Les données décloisonnées par la confiance acquise
Les premiers succès de Link font sauter quelques barrières en interne et contribuent à faire évoluer la culture de l’entreprise au regard de la gestion des datas. « C’est un cercle vertueux, plus nous parlons data, plus nous en montrons l’intérêt et plus les différents départements de l’entreprise nous ouvrent leurs données », analyse Pascal Thos. « Au début, le fait que je sois rattaché aux Achats faisait que je n’avais pas accès à l’IT. Au fur et à mesure des mois, la confiance s’est instaurée et je me suis mis à travailler à 50 % à l’IT pour les Achats et à 50 % aux Achats pour l’IT », explique Alain Bernardeschi.
Après le développement de Link Distribution numérique qui permet d’analyser les consommations par sites et par marques (Nestlé Waters, Unilever, Mc Cain, Coca Cola, Danone…), les deux dernières applications sorties fin septembre illustrent bien ce décloisonnement des données de l’entreprise. Link Carbon Foot Print croise les données achats avec celles fournies par le gouvernement et des organismes externes en Open Data sur l’empreinte carbone des produits alimentaires sur 22 000 produits. Des indices qui permettront de piloter les objectifs du groupe de baisser de 12 %, l’empreinte carbone du groupe. Cette application servira notamment à communiquer des données précises dans le prochain rapport développement durable du groupe. Quant à Link Nutritive Ingredient, elle permettra de piloter des plans de progrès pour augmenter la qualité nutritionnelle de l’offre.

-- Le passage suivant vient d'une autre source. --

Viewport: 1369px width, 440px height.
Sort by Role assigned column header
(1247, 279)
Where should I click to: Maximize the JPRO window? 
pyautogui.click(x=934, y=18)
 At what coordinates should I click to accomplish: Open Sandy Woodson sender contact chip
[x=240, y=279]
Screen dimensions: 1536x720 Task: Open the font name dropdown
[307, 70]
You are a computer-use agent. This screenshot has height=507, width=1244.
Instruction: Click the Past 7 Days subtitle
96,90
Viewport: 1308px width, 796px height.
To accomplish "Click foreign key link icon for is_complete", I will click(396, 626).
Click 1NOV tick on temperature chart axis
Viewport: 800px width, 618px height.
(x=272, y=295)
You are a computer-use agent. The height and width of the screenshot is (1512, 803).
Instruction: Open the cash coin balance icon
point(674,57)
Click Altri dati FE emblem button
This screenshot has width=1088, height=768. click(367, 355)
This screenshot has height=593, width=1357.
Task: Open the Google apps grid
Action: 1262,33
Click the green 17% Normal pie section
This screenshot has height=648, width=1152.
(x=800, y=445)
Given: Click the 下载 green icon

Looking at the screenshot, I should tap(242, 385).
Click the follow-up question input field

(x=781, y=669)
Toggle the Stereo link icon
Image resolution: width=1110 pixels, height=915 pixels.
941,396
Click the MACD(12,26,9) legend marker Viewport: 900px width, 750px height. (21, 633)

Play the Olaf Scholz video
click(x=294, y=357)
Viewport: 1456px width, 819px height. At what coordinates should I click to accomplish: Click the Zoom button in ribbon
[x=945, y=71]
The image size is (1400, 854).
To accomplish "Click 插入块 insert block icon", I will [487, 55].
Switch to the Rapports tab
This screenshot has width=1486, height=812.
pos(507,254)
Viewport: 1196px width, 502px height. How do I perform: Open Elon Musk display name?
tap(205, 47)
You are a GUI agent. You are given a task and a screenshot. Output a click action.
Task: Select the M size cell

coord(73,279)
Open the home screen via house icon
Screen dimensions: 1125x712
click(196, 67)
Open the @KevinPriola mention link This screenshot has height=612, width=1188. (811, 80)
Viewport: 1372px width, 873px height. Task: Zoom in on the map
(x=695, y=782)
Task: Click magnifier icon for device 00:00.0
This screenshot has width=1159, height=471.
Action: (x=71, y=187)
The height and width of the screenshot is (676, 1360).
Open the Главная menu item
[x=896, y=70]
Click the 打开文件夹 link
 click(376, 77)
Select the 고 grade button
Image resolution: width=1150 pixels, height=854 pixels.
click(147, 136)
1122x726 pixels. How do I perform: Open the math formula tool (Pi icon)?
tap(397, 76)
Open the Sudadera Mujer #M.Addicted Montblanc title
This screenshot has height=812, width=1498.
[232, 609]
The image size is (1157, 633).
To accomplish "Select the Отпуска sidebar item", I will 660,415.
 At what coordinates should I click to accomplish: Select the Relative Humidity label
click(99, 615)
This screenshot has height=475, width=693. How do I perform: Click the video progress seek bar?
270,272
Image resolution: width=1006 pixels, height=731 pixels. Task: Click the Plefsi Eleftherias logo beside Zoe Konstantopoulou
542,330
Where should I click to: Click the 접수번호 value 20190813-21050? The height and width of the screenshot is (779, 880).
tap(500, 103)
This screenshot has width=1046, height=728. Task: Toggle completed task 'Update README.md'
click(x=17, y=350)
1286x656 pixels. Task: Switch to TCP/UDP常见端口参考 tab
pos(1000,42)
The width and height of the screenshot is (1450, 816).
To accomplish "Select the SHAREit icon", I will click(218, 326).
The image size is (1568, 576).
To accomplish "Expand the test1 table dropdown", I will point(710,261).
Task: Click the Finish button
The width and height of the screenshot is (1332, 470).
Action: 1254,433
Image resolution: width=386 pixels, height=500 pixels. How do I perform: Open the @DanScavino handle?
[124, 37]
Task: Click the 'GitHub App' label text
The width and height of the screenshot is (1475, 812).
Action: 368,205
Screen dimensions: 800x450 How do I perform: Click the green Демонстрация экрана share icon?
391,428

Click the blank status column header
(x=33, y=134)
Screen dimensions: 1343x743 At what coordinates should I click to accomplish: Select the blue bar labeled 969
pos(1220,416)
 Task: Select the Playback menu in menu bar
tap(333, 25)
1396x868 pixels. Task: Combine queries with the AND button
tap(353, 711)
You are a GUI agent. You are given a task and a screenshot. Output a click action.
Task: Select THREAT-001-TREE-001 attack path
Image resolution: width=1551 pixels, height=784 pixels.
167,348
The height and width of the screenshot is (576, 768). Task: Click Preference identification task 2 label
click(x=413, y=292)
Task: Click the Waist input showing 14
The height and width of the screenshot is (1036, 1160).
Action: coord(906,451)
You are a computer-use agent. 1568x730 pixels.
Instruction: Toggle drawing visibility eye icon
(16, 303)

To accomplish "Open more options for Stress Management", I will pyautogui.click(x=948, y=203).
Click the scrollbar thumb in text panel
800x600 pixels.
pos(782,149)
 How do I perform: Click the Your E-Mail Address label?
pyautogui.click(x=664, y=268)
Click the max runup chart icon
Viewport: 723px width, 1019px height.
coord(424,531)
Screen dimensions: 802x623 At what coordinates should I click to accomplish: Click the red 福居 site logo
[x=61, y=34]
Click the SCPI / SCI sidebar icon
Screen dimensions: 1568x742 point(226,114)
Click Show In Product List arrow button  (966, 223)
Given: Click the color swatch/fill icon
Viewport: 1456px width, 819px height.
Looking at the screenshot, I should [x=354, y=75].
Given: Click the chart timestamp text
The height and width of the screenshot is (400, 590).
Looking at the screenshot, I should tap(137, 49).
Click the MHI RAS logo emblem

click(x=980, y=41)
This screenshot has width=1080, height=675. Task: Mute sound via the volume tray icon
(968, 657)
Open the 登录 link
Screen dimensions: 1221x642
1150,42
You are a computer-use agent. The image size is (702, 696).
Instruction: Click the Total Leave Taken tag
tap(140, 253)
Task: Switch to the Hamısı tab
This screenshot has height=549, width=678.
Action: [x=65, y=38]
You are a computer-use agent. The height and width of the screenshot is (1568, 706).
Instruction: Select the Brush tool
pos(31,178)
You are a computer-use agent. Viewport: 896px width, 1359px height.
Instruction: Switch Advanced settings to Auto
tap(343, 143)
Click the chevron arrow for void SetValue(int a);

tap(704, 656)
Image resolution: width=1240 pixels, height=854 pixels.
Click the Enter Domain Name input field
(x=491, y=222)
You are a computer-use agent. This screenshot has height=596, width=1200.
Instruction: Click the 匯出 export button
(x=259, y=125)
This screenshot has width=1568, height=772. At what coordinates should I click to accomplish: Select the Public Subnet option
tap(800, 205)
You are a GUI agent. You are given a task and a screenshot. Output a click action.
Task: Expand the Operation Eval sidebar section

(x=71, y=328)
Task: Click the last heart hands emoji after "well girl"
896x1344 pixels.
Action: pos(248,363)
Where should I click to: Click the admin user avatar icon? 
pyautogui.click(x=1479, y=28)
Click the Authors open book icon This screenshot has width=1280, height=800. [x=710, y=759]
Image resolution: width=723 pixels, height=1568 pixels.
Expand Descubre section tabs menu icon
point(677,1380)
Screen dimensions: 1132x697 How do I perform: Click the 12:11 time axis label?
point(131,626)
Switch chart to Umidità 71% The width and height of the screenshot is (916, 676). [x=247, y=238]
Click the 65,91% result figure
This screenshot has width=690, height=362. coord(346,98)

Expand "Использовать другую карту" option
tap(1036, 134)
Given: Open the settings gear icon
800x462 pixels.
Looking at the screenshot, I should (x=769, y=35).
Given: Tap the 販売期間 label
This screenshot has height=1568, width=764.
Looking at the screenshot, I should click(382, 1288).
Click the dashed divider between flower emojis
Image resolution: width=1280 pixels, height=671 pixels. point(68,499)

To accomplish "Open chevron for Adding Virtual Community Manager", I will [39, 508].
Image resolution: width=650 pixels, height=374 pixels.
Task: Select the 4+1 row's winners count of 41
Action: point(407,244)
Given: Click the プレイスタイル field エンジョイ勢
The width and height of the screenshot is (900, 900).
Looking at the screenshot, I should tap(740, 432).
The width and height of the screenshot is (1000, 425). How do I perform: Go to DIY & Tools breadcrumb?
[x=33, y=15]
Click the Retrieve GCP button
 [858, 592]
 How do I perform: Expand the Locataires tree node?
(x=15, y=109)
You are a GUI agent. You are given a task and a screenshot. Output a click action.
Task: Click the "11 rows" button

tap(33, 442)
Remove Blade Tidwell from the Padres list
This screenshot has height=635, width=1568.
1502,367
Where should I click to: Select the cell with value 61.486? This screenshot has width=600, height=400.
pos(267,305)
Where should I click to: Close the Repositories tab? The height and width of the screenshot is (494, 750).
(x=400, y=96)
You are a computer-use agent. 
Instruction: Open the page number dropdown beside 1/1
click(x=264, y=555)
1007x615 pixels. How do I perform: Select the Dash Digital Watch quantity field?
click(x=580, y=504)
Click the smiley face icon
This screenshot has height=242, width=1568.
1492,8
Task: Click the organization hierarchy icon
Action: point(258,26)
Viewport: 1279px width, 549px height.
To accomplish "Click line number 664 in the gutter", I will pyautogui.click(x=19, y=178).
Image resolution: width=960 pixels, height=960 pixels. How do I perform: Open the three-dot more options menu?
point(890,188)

La qualité des données achats, une discipline quotidienne
Alain Bernardeschi et Pascal Thos veillent au quotidien au respect des règles qui garantissent le maintien de la qualité des données. « Les pays n’ont pas le droit de créer des hiérarchies sans notre autorisation. C’est de la bonne gestion, de l’intelligence humaine, on en discute ensemble et on arrive toujours à trouver le bon compromis », explique Pascal Thos. Chez Elior, les achats passés en dehors des SI achats n’excèdent pas 3 %. Un chiffre qui a un peu augmenté pendant le confinement, montant jusqu’à 4 à 5 %. « Le taux d’achats Non Compliant est un KPI suivi tous les mois en réunion avec les directeurs achats pays. Mais personne ne peut commander sans demander un code aux Achats », précise Pascal Thos.